President Gates: Many bricks supposed to be vitrified are not, to which, I think, Mr. Lovejoy called attention.

Mr. Stover: Scraping off the surface in that case would not seem to cover it.

President Gates: That is the first class he called attention to.

Mr. Lovejoy: That is the point I tried to bring out, the different kinds of white scum. Kiln white, which you get in the dryer is sulfate of lime, burned into the brick, and is there to stay. You can remove it by rock-facing. In the case where the scum appears after the brick is laid in the house, there no doubt must be remaining in it some sulfate which is brought to the surface. The dryer white it brought to the surface and burned in. The kiln white is one feature we do not understand. There is a distinction between kiln white and dryer white, causing the greatest confusion. There are very few manufacturers that notice dryer white, though it comes to the surface in drying. They pay no attention to it until it is brought out in the kiln and then they call it kiln white. In my own experience last year I found unquestionable kiln white not only on the end of bricks but on even the fire brick of the kiln floor.

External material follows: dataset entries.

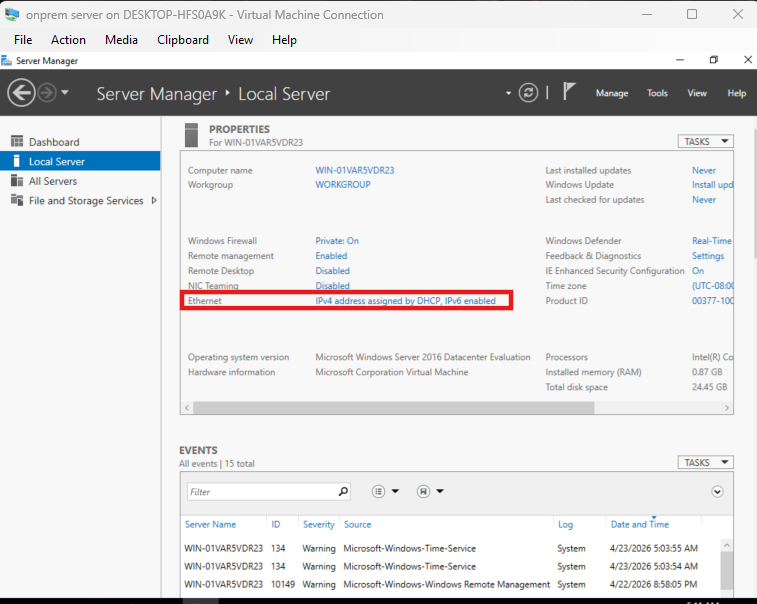757x604 pixels.
Task: Click the Remote Desktop Disabled link
Action: [332, 271]
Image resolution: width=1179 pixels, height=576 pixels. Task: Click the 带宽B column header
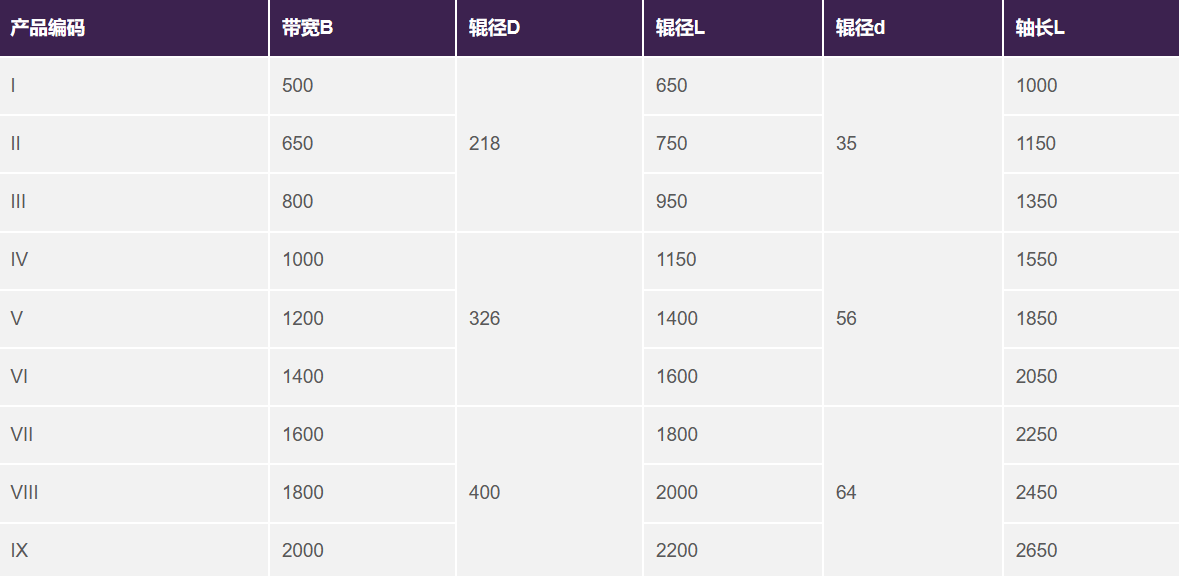(x=362, y=28)
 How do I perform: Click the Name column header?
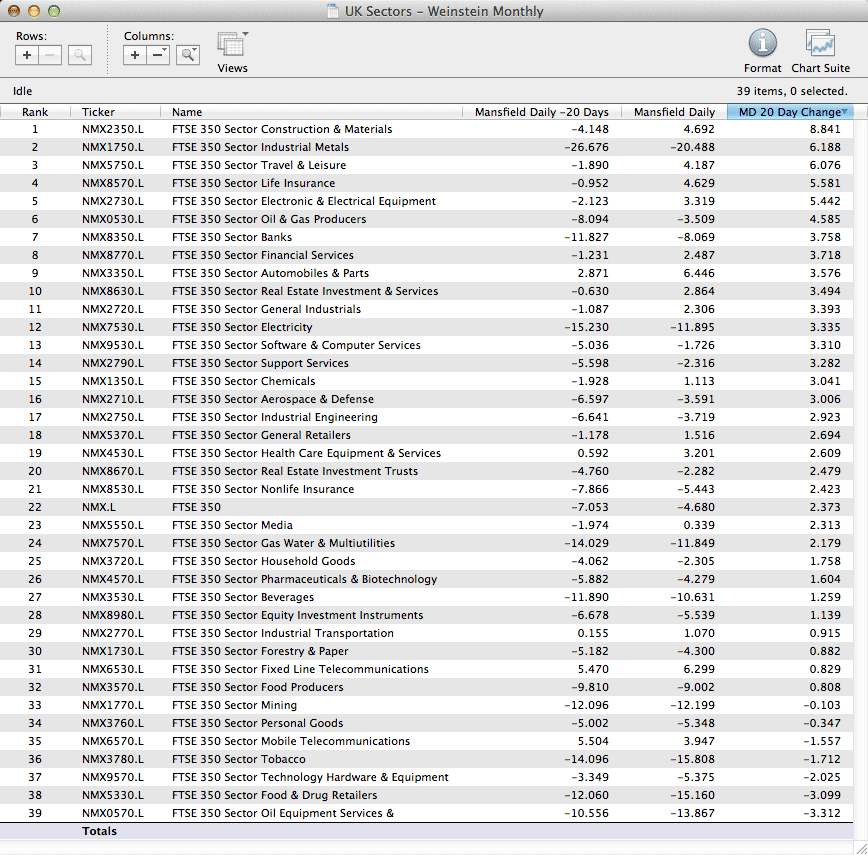click(187, 112)
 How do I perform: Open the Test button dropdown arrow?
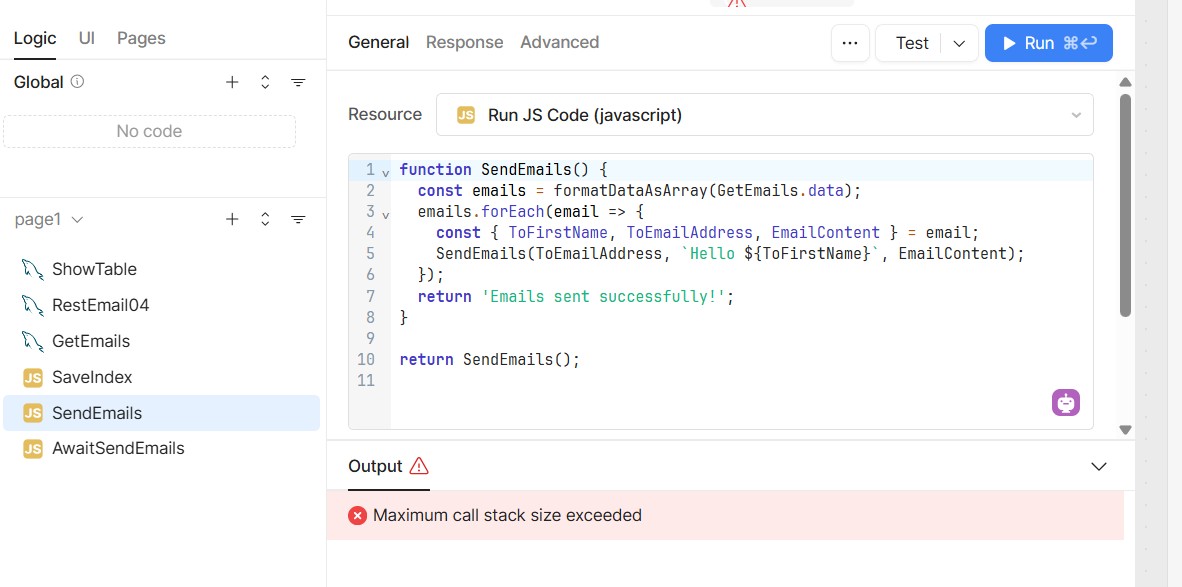coord(959,43)
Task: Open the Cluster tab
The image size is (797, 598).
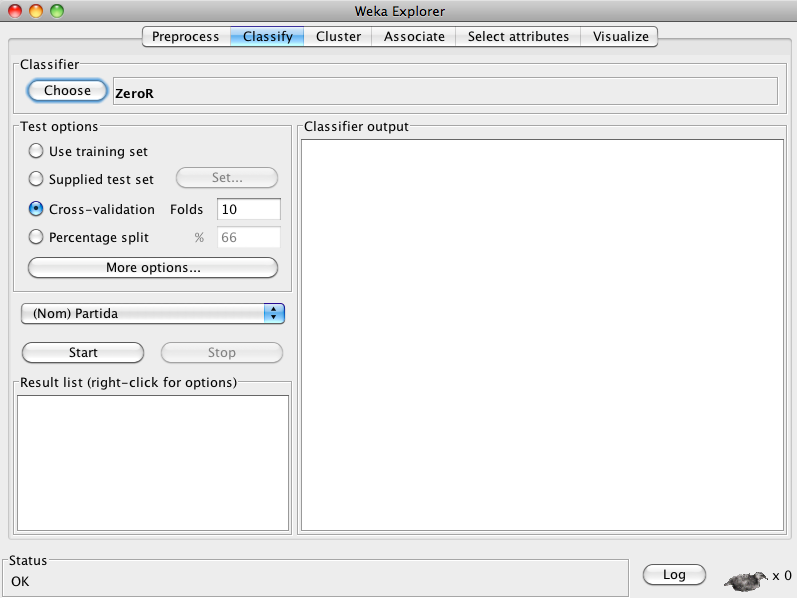Action: point(338,37)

It could not have been due to efflorescence coming out in the dry house. It was kiln white and I am unable to explain its origin, or how to get rid of it. About a year ago I was on a common brick yard in Zanesville. I was seeking information about a certain coal. I went to the manager to ask whether he used the coal. He said he used it and liked it, that it did not bring out the scum on the brick. I tried to get him to admit that the scum came from the dryer. He said, “No; if we burn the bricks with wood we do not get the scum. If we burn with this No. 7 coal we do not get much; but if we burn with No. 6 coal the bricks are always badly scummed.”